If you prepared for the cold, dry Arctic blast last night by watering your sensitive plants and sheltering them with sheets, blankets, tarps or other coverings, you may have beat winter's frigid blast. But in areas where low temperatures dropped well below freezing for hours, the botanical carnage could appear grim. Temperatures will remain cold tonight and tomorrow with a gradual warmup for the weekend. We could see that pattern of warm to cold and back to warm into March.
What to do now
If plants are covered with frost, gently water them to melt the frost before the sun scorches tender foliage.
Keep soil moist around the plant but not soggy.
If the soil in potted plants is frozen, add water to thaw.
Cover inground plants up again when temperatures begin to drop late this afternoon. Use sheets or blankets and make sure they touch the ground to trap heat. If you use plastic, don't let it touch the plant because it's a cold conductor.
Indoor-outdoor lights, such as a strand of Christmas lights, can be placed under the covering to warm the space by about 3 degrees. Don't allow lights to touch the cover or plant which could become a fire hazard.
Turn off the automatic irrigation system so plants are not watered during another freezing night.
If you haven't already, bring potted plants inside or in your garage.
Tropical plants are at risk, new plants that aren't established in the landscape, any plant that is potted, any tender new green growth on a plant (which sprouted because you pruned in winter, which isn't a good idea).
Some of the most vulnerable plants
• Copperleaf, banana, papaya, poinsettia, hibiscus, ixora, dwarf schefflera, carissa, philodendron, croton, bougainvillea, allamanda, seagrape, bromeliads, tropical fruit trees and any other tropical or semi-tropical plant you may have planted.
• Most other fruits and vegetables, especially berries, bananas, lettuce and tomatoes.

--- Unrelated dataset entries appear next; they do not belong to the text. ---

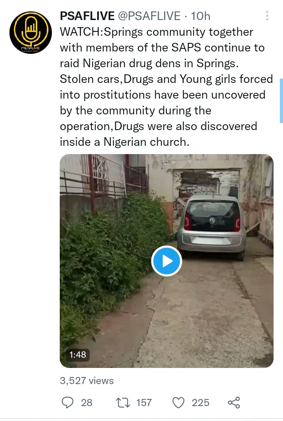Click the 10h timestamp
Image resolution: width=283 pixels, height=421 pixels.
200,16
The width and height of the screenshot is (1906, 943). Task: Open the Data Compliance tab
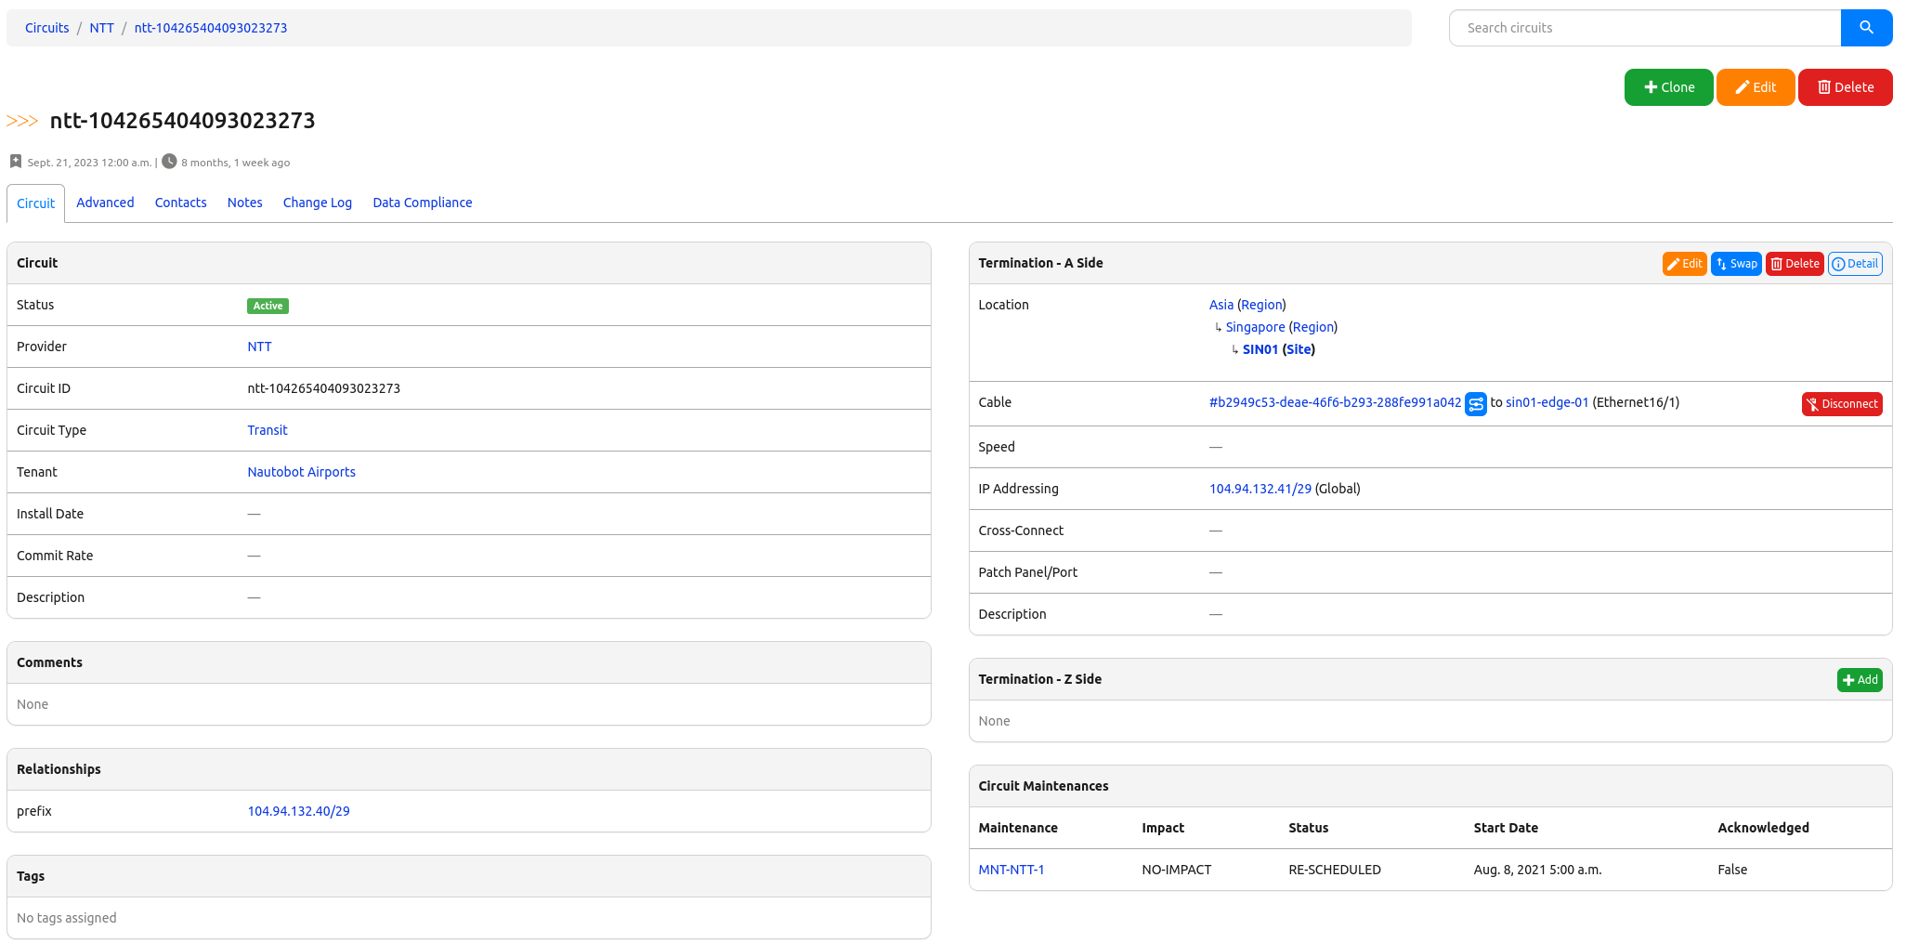click(x=422, y=203)
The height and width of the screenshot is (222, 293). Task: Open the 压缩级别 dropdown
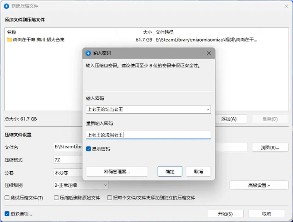(81, 185)
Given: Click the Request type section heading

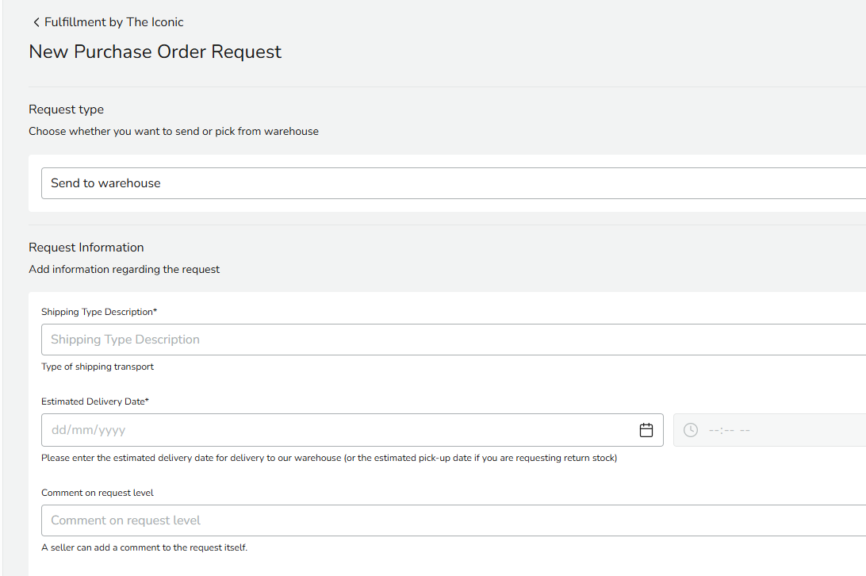Looking at the screenshot, I should coord(67,109).
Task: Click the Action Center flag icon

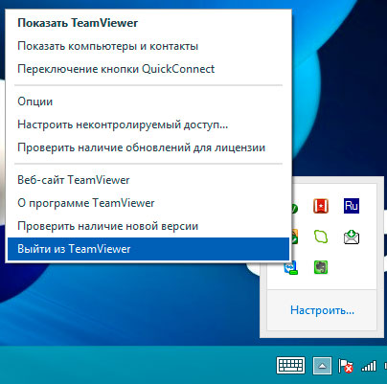Action: 345,366
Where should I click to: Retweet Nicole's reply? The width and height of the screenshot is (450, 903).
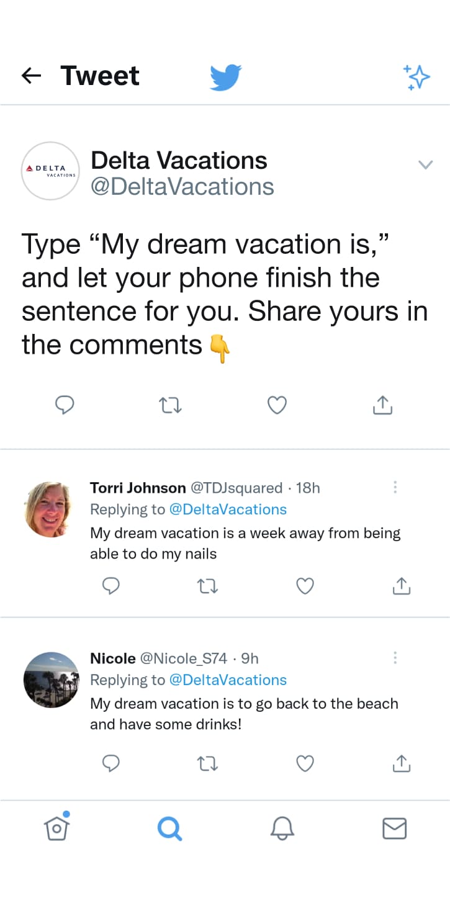207,763
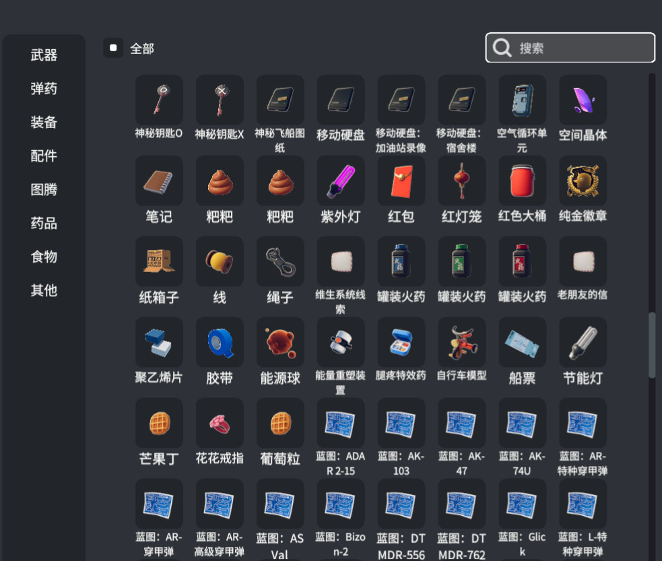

• Most annuals, especially begonias, marigolds, and impatiens.
• Most herbs, especially those with nonwoody stems such as basil.
Additional information can be obtained by accessing the University of Florida/IFAS publication Cold Protection of Ornamental Plants on the Internet at http://edis.ifas.ufl.edu/MG025.
Here's what to do (or not) over the next few days.
Triage the plants
In the aftermath of a freeze or hard frost, your woody plants may be looking haggard and their leaves could turn brown. But don't give up just yet. Experts caution against removing or severely pruning cold-damaged plants for at least several weeks. Give them time to bounce back. Watch for new growth in the spring, then prune branches back to the green tissue.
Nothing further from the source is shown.